NAAJ Student Winners - 2023
Student entrants must be members of NAAJ by March 1, 2023. Dues are $10/year. A brief letter or email of recommendation from a faculty member must accompany a new membership application. There are no separate contest categories for students. All entries are submitted under “Student Contest.” Stories must have been published in 2022 in a student publication or a publication that would have employees eligible for NAAJ membership.
Judge: Ed Maixner grew up on a farm and ranch in western North Dakota and devoted much of his first 20 years of news writing to agricultural coverage for North Dakota newspapers. He served as a legislative aide for agriculture, trade, and natural resources for North Dakota’s Byron Dorgan in the U.S. House and Senate in the 1990s before heading the Washington, D.C., bureau for Farm Progress News, then editing the Kiplinger Agriculture letter for a decade until formal retirement in 2014. He has since contributed stories to Agri-Pulse and other news outlets. He was president of North American Agricultural Journalists in 2011-12, and lives in Herndon, Va., with his wife, Betsy.
FIRST PLACE — Adam Goldstein | Columbia Missourian / Investigate Midwest — (Originally published by the Columbian Missourian through a partnership with the Mississippi River Basin Ag & Water Desk.)
With Corn Belt inching north, farm diversification gains momentum - 8/17/2022
Judge’s comments: Adam Goldstein has skillfully woven the Payne farming family selectively through this perspective on the possibilities and promise for diversified farming in the Midwest.
This well-crafted 2,500 (or so) words is more robust than what I’d expect from college news writing, including at the master’s degree level.
The photo at the story’s top: I must tip my hat to Jia Wu, Columbia Missourian photographer, whose iconic image of grandpa-granddaughter chatting at the back screen door of the farm house warmly sings multi-generational farm before one reads the lead.
The story has an appropriate selection of professional sources along with links to support assertions, such as climate prediction studies showing how trends in Missouri make the state a kind of bellwether for the Corn Belt’s future agricultural climate.

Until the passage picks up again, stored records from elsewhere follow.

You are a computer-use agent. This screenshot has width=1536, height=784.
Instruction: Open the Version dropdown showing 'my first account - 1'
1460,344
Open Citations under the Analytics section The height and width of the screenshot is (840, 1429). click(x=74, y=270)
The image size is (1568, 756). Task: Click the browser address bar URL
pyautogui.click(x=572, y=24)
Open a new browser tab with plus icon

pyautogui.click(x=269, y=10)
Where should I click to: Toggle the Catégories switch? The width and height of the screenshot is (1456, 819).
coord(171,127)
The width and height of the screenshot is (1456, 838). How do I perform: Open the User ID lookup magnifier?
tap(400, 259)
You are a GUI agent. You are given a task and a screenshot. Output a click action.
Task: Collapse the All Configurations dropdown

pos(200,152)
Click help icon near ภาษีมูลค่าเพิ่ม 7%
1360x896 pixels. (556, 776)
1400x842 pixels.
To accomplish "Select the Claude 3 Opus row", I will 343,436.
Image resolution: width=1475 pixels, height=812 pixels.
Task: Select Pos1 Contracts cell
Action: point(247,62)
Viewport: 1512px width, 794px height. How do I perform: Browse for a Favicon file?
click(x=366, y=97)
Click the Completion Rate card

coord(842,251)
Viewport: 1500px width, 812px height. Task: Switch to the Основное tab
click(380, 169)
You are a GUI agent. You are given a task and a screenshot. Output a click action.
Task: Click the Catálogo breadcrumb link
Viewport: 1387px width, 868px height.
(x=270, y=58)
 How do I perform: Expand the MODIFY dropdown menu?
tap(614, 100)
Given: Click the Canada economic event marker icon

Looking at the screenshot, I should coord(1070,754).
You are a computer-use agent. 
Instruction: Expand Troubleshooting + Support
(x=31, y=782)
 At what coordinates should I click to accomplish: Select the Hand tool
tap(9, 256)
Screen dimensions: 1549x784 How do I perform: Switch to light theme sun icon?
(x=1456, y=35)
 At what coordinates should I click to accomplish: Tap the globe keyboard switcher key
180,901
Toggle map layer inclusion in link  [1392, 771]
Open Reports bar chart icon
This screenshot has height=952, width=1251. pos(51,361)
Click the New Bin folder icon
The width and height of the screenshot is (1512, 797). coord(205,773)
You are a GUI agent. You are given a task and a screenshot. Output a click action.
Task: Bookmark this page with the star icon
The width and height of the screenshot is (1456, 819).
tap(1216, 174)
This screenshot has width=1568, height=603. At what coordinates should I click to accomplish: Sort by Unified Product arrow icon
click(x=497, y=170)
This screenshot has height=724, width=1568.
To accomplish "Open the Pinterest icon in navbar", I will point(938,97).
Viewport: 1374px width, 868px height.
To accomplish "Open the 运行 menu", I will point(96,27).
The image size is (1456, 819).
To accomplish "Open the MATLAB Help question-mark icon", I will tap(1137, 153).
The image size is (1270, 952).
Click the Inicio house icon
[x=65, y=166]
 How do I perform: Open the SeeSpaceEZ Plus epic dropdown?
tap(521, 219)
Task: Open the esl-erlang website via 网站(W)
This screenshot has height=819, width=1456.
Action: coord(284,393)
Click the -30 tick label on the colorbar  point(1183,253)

Very effective as a kind of wrap up near the end was the four-paragraph snapshot debate between opposing sources. It begins, “For the foreseeable future, I think corn is still the answer,” points up the need for Midwest farming to deal with changing climate, suggests how it all might play out, then ends with: “But there are also many other crops that can possibly do well in those climates. And maybe even do better …”
One little improvement I’d suggest is to provide an estimate of the share of Midwest farms that can be called diverse, rather than the 10%-15% share nationwide, since the point of the paragraph is: “these farms will become more common across the Midwest.”
More broadly, and despite respected sources, it seems the story is blind to the substantial northward shift of corn and soybeans over the past three to four decades, owing to breeding short-season varieties and other genetics, cropping technologies and equipment, along with the northward shift of the frost line over the period. (The most recent reference in crop and climate data I could find was 2009, though I know the timeliness of date in climate trend studies does tend to lag.)
Overall, a feature story very well done.